* **Exercise details**
Write the data out verbatim.

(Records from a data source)
* * * * * * *

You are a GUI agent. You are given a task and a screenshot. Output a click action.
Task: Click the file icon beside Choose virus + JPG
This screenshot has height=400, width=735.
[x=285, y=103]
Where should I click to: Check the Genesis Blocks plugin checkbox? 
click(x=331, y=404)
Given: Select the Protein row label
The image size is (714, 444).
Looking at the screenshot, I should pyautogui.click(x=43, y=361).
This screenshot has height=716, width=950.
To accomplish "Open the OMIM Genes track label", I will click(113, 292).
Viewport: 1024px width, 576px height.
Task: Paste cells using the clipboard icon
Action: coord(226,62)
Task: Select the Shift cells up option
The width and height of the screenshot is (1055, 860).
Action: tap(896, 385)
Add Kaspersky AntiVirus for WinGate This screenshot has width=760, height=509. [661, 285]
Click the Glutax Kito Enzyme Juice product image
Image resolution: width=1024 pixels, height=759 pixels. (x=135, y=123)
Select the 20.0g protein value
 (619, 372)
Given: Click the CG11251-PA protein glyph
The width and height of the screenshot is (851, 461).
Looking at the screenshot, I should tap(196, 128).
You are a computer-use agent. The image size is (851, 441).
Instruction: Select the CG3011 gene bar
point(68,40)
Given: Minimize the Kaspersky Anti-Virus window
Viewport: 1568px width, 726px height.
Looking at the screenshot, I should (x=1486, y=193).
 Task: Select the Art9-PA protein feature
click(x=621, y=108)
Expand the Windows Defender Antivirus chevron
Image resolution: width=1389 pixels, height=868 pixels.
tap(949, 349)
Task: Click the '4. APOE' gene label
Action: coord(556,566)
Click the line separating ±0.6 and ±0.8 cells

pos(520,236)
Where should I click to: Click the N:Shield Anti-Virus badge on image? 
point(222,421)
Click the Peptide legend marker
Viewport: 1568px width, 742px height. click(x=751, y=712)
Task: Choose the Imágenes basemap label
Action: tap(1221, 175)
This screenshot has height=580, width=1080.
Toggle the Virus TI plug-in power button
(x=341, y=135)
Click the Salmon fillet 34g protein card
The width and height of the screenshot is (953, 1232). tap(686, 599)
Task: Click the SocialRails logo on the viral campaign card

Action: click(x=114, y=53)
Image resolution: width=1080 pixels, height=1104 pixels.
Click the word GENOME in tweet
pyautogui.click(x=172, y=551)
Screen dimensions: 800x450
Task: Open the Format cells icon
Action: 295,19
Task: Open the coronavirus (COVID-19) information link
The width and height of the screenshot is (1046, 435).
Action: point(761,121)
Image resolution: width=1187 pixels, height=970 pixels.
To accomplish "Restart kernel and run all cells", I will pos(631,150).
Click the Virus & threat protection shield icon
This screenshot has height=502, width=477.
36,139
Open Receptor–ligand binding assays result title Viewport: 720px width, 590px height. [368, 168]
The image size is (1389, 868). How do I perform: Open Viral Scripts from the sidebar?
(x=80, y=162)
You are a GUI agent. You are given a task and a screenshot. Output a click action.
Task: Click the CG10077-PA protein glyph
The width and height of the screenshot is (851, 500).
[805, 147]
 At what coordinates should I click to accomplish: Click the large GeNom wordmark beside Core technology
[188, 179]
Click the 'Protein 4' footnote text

* * * * * * *

* **Solution to the exercise**
You are a GUI agent. You are given a task and a screenshot. Output a click action.
Task: Click the file icon beside Choose virus + JPG
This screenshot has height=400, width=735.
[x=285, y=103]
Where should I click to: Check the Genesis Blocks plugin checkbox? 
click(x=331, y=404)
Given: Select the Protein row label
The image size is (714, 444).
Looking at the screenshot, I should pyautogui.click(x=43, y=361).
This screenshot has height=716, width=950.
To accomplish "Open the OMIM Genes track label", I will click(113, 292).
Viewport: 1024px width, 576px height.
Task: Paste cells using the clipboard icon
Action: coord(226,62)
Task: Select the Shift cells up option
The width and height of the screenshot is (1055, 860).
Action: tap(896, 385)
Add Kaspersky AntiVirus for WinGate This screenshot has width=760, height=509. [661, 285]
Click the Glutax Kito Enzyme Juice product image
Image resolution: width=1024 pixels, height=759 pixels. (x=135, y=123)
Select the 20.0g protein value
 (619, 372)
Given: Click the CG11251-PA protein glyph
The width and height of the screenshot is (851, 461).
Looking at the screenshot, I should tap(196, 128).
You are a computer-use agent. The image size is (851, 441).
Instruction: Select the CG3011 gene bar
point(68,40)
Given: Minimize the Kaspersky Anti-Virus window
Viewport: 1568px width, 726px height.
Looking at the screenshot, I should (x=1486, y=193).
 Task: Select the Art9-PA protein feature
click(x=621, y=108)
Expand the Windows Defender Antivirus chevron
Image resolution: width=1389 pixels, height=868 pixels.
tap(949, 349)
Task: Click the '4. APOE' gene label
Action: coord(556,566)
Click the line separating ±0.6 and ±0.8 cells

pos(520,236)
Where should I click to: Click the N:Shield Anti-Virus badge on image? 
point(222,421)
Click the Peptide legend marker
Viewport: 1568px width, 742px height. click(x=751, y=712)
Task: Choose the Imágenes basemap label
Action: tap(1221, 175)
This screenshot has height=580, width=1080.
Toggle the Virus TI plug-in power button
(x=341, y=135)
Click the Salmon fillet 34g protein card
The width and height of the screenshot is (953, 1232). tap(686, 599)
Task: Click the SocialRails logo on the viral campaign card

Action: click(x=114, y=53)
Image resolution: width=1080 pixels, height=1104 pixels.
Click the word GENOME in tweet
pyautogui.click(x=172, y=551)
Screen dimensions: 800x450
Task: Open the Format cells icon
Action: 295,19
Task: Open the coronavirus (COVID-19) information link
The width and height of the screenshot is (1046, 435).
Action: point(761,121)
Image resolution: width=1187 pixels, height=970 pixels.
To accomplish "Restart kernel and run all cells", I will pos(631,150).
Click the Virus & threat protection shield icon
This screenshot has height=502, width=477.
36,139
Open Receptor–ligand binding assays result title Viewport: 720px width, 590px height. [368, 168]
The image size is (1389, 868). How do I perform: Open Viral Scripts from the sidebar?
(x=80, y=162)
You are a GUI agent. You are given a task and a screenshot. Output a click action.
Task: Click the CG10077-PA protein glyph
The width and height of the screenshot is (851, 500).
[805, 147]
 At what coordinates should I click to accomplish: Click the large GeNom wordmark beside Core technology
[188, 179]
Click the 'Protein 4' footnote text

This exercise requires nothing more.